WHAT YOU ARE ASKED TO DO:
Retype verbatim the lines of the listing, from the very first through the line with "Add a new document tab with plus icon".

---+---

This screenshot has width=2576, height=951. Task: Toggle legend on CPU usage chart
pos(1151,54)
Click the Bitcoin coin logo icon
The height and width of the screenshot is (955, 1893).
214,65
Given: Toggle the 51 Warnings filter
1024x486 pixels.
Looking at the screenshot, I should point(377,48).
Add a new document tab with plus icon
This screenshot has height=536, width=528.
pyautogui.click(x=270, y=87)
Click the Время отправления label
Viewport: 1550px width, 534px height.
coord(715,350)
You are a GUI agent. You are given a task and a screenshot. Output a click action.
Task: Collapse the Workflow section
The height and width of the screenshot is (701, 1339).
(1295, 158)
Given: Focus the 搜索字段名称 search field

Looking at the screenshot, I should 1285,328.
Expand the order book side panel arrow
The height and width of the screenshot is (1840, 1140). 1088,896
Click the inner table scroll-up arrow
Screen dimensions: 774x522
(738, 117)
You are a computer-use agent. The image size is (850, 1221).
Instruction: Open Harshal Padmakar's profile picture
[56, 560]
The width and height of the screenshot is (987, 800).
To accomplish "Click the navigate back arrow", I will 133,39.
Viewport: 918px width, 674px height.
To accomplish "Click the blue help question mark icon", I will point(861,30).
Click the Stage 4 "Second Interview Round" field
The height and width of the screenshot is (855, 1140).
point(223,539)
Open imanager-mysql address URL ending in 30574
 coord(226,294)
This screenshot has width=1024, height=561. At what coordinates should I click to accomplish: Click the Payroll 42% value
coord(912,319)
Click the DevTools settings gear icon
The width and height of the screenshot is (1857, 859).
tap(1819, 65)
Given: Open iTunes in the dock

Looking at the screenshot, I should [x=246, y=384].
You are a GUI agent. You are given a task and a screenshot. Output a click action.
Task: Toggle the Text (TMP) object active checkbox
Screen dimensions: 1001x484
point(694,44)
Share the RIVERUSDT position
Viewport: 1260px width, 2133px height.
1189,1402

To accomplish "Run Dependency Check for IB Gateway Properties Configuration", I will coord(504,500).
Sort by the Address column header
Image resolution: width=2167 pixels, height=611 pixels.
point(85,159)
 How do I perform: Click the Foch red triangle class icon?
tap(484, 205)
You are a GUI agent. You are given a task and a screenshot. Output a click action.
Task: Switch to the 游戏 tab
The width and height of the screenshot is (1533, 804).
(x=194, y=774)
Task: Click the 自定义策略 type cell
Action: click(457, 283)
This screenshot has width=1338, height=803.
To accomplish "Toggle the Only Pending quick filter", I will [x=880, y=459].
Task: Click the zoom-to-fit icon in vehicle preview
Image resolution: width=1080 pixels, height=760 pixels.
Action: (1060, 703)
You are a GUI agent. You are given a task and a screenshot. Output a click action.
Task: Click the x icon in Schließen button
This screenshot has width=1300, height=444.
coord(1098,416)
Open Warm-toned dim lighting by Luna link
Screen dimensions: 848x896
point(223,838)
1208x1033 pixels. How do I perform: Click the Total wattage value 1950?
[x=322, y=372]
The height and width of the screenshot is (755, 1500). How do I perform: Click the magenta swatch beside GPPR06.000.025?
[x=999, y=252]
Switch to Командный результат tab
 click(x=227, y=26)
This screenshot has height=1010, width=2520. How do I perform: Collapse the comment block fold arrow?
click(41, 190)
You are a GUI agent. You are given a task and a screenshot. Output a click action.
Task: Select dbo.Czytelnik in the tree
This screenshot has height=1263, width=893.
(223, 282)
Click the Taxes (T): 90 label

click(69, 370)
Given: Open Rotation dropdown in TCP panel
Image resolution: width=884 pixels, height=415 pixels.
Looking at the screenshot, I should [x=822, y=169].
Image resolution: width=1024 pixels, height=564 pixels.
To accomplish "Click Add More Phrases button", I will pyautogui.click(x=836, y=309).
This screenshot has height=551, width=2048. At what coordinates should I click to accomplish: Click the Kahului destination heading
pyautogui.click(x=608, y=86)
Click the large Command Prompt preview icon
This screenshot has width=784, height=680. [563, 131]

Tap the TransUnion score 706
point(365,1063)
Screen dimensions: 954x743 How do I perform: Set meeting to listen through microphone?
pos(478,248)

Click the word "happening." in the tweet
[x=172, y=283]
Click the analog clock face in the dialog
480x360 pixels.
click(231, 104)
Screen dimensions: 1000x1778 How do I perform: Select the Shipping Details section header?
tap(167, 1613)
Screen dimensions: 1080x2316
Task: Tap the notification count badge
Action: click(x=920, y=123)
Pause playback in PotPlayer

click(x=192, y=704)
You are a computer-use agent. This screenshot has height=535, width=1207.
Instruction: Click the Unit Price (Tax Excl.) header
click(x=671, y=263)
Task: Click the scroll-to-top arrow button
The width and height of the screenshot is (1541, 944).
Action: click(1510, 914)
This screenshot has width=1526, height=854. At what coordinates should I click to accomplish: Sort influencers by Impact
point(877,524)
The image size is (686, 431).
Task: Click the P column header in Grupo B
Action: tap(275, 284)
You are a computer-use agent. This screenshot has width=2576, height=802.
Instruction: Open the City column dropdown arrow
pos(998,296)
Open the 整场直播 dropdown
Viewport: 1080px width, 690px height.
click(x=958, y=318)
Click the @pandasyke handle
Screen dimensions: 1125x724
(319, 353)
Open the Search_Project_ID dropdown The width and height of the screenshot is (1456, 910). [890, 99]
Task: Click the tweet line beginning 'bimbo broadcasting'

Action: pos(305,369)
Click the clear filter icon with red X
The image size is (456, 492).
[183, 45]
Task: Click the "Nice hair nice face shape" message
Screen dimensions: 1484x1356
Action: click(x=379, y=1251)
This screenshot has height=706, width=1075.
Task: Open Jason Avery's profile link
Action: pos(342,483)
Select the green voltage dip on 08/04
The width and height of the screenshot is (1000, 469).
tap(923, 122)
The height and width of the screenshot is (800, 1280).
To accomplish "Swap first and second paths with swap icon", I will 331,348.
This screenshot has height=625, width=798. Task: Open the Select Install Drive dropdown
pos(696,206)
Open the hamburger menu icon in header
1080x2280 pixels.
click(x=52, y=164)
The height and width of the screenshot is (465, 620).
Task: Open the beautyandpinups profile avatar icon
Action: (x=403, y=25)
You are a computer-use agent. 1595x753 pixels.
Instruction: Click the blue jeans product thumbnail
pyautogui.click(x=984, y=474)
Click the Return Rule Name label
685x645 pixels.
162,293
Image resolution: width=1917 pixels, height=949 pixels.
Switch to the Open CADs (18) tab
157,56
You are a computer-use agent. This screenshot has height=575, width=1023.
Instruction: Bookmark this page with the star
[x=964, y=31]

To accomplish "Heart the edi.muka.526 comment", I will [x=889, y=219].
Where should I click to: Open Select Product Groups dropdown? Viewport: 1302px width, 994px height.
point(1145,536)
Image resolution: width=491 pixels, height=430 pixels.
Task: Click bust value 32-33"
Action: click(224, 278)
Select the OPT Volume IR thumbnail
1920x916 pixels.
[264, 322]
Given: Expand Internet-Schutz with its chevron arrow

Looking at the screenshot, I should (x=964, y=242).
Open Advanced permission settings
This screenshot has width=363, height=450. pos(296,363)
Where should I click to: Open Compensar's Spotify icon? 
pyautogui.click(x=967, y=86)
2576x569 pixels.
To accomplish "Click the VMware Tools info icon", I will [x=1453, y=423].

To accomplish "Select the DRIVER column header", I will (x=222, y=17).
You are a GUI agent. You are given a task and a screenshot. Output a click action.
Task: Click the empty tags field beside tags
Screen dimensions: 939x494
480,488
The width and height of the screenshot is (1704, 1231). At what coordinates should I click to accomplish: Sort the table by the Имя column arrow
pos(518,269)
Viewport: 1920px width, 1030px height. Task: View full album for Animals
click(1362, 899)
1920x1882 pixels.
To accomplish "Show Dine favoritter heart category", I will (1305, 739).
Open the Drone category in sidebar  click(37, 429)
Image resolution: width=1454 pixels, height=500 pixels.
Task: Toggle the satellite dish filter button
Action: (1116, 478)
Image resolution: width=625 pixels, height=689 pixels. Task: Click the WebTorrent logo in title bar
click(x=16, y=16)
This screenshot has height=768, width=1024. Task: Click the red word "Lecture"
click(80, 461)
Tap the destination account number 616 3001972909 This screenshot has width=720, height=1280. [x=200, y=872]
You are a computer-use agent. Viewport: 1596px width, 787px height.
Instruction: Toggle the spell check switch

---+---

PROBLEM SOLUTION:
This screenshot has width=2576, height=951. Task: Toggle legend on CPU usage chart
pos(1151,54)
Click the Bitcoin coin logo icon
The height and width of the screenshot is (955, 1893).
214,65
Given: Toggle the 51 Warnings filter
1024x486 pixels.
Looking at the screenshot, I should point(377,48).
Add a new document tab with plus icon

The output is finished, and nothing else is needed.